__What needs to be done__. Copy the lines of the listing below verbatim, starting at the line that contains "Select the text data format radio" and ending at the line that contains "Action: [61, 15]", with both of those lines included.

__Data in this exercise__.
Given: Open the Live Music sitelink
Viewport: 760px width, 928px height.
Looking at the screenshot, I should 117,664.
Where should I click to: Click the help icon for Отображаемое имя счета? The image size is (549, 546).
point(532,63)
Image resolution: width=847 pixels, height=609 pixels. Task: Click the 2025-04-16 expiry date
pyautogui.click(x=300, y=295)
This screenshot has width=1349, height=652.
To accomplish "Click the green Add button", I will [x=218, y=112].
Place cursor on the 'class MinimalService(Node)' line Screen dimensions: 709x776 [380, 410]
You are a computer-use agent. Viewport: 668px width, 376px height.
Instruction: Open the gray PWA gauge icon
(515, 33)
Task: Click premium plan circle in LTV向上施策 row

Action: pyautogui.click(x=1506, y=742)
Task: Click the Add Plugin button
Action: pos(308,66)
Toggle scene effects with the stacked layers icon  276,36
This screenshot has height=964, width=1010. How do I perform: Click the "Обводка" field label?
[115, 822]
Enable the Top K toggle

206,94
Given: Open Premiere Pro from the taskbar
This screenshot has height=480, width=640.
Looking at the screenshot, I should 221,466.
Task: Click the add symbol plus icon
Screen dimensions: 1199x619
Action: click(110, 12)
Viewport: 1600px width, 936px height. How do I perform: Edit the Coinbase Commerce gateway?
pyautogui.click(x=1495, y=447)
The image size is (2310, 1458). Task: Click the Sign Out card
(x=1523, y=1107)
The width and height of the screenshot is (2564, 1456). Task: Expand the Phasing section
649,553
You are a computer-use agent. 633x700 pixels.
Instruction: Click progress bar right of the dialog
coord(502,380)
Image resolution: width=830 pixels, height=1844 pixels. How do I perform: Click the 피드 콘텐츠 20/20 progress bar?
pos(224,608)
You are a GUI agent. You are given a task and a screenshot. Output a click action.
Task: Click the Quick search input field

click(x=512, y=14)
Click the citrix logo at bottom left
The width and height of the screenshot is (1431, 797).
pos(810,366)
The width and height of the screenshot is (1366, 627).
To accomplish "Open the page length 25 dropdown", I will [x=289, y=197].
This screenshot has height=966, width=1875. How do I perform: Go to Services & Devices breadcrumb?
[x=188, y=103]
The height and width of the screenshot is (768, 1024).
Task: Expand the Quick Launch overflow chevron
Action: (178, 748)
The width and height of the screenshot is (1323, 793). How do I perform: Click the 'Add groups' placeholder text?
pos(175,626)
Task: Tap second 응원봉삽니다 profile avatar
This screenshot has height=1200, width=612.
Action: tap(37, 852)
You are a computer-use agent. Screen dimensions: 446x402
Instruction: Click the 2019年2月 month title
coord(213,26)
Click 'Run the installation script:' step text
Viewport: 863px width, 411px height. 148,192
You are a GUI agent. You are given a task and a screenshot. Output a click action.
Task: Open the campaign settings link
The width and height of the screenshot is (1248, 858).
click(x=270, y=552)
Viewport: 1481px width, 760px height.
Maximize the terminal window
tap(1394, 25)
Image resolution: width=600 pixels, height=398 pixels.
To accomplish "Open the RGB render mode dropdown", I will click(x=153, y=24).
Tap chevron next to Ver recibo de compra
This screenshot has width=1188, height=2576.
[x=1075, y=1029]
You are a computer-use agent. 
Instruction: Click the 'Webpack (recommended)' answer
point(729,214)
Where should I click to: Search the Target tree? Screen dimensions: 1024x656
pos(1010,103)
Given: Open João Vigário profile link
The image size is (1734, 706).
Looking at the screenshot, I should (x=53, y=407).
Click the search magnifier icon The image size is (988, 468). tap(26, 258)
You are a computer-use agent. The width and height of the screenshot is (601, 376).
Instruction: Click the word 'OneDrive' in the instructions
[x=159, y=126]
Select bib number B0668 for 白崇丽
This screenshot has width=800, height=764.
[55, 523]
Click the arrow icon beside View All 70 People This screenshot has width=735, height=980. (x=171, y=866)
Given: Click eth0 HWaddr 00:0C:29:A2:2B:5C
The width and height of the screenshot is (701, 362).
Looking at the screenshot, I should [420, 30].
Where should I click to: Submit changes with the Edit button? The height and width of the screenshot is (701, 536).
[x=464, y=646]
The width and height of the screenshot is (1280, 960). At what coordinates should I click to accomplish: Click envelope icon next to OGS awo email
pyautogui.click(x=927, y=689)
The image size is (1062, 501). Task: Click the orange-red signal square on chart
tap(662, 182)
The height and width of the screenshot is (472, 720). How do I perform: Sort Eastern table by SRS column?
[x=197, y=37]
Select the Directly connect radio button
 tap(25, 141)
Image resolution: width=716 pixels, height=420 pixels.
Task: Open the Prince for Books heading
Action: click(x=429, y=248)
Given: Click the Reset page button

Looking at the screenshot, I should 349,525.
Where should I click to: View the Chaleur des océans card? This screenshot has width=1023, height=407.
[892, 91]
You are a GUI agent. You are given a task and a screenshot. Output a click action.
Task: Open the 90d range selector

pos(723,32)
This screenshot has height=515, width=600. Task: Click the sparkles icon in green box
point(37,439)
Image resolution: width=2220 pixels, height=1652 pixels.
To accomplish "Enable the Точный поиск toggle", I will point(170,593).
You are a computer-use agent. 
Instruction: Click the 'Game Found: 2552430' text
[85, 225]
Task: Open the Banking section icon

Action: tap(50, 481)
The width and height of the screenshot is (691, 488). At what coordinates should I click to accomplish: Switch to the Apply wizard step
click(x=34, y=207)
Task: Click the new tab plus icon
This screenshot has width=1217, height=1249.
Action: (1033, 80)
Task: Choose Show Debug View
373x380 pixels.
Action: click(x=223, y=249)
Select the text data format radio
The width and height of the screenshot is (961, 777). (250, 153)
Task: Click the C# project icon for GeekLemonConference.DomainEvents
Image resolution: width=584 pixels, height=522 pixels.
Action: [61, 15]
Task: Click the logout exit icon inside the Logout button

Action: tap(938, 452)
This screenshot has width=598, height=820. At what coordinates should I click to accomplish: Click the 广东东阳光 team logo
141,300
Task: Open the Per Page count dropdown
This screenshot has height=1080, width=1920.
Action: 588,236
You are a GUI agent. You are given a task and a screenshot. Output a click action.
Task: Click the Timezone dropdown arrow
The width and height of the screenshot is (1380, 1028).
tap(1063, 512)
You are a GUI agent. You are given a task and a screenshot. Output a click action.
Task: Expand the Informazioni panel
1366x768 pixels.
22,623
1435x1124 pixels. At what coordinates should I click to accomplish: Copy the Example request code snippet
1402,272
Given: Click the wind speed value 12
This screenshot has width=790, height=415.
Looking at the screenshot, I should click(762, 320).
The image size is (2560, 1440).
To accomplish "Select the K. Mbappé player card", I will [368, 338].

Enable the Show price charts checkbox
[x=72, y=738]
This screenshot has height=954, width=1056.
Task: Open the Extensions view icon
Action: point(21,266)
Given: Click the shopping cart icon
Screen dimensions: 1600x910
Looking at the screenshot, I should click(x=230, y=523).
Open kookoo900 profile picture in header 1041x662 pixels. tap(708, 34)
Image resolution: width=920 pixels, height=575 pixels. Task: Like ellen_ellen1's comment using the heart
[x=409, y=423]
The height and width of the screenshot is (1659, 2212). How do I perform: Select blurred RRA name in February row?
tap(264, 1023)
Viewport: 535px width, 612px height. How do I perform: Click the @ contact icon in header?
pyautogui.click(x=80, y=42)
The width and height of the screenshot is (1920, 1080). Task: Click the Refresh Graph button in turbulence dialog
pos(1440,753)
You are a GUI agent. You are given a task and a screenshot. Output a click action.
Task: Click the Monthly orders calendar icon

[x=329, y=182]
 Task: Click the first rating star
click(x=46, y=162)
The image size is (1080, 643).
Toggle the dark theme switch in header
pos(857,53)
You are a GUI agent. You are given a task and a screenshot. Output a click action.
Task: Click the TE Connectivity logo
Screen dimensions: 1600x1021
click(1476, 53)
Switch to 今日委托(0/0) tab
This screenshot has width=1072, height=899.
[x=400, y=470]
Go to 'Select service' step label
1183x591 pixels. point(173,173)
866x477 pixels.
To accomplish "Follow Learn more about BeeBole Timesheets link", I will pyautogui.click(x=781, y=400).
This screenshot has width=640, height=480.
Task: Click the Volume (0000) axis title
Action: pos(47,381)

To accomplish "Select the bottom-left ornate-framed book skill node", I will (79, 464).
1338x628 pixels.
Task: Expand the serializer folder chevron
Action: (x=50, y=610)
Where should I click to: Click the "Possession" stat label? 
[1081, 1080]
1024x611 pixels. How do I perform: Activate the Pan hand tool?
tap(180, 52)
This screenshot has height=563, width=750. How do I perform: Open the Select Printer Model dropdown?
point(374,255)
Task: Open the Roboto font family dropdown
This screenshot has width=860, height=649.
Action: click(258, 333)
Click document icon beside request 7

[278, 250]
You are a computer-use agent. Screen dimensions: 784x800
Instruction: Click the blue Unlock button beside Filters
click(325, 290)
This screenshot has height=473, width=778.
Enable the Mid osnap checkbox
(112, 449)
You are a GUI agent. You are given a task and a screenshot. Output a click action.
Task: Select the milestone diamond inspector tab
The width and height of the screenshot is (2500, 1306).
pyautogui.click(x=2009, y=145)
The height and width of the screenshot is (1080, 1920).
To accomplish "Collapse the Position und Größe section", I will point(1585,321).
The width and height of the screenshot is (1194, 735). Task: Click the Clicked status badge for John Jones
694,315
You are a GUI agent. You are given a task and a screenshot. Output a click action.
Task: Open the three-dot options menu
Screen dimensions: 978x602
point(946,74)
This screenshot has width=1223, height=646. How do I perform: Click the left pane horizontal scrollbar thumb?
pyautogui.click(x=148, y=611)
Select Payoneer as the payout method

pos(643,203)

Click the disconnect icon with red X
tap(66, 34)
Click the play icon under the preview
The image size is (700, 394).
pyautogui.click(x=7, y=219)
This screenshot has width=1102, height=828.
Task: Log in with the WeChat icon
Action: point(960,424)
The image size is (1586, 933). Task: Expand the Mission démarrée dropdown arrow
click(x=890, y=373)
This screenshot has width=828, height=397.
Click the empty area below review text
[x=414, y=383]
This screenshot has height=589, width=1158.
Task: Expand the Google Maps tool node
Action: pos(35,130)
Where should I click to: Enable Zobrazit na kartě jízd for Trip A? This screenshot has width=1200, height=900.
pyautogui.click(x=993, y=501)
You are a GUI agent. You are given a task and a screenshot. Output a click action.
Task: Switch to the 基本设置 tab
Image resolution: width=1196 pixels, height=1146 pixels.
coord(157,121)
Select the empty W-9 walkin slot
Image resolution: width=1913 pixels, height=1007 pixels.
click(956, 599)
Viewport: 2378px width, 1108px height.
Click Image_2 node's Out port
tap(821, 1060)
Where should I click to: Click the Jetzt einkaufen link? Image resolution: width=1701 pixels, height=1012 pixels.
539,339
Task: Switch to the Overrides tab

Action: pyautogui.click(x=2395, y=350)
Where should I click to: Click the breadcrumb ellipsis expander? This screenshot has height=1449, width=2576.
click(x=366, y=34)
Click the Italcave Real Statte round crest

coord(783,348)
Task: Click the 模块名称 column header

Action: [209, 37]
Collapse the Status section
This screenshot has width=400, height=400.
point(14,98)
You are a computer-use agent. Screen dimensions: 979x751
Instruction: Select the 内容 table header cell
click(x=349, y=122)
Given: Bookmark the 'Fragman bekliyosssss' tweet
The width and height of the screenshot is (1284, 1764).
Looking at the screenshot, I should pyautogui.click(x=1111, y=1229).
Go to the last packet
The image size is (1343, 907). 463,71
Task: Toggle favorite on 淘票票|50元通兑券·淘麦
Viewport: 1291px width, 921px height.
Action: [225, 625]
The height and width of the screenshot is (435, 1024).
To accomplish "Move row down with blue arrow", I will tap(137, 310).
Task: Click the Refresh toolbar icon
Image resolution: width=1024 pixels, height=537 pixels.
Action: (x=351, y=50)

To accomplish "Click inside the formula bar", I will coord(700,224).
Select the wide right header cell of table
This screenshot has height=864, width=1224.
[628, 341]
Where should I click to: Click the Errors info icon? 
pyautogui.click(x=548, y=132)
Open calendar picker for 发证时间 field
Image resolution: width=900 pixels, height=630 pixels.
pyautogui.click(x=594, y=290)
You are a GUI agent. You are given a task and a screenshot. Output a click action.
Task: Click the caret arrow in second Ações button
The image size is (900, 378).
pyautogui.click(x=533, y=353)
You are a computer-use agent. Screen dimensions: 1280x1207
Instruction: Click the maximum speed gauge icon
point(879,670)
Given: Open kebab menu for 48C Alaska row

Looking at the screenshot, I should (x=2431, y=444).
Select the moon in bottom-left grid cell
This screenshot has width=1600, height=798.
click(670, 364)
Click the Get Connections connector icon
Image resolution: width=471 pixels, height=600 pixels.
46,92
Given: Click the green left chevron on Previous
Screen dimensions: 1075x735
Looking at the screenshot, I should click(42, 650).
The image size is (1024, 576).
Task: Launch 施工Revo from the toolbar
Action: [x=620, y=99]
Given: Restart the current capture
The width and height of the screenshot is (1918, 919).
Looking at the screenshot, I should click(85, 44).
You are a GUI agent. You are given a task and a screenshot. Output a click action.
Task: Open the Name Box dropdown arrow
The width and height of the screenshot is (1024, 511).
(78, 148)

__Completed task__.
Select the text data format radio
The width and height of the screenshot is (961, 777). (250, 153)
Task: Click the C# project icon for GeekLemonConference.DomainEvents
Image resolution: width=584 pixels, height=522 pixels.
Action: [61, 15]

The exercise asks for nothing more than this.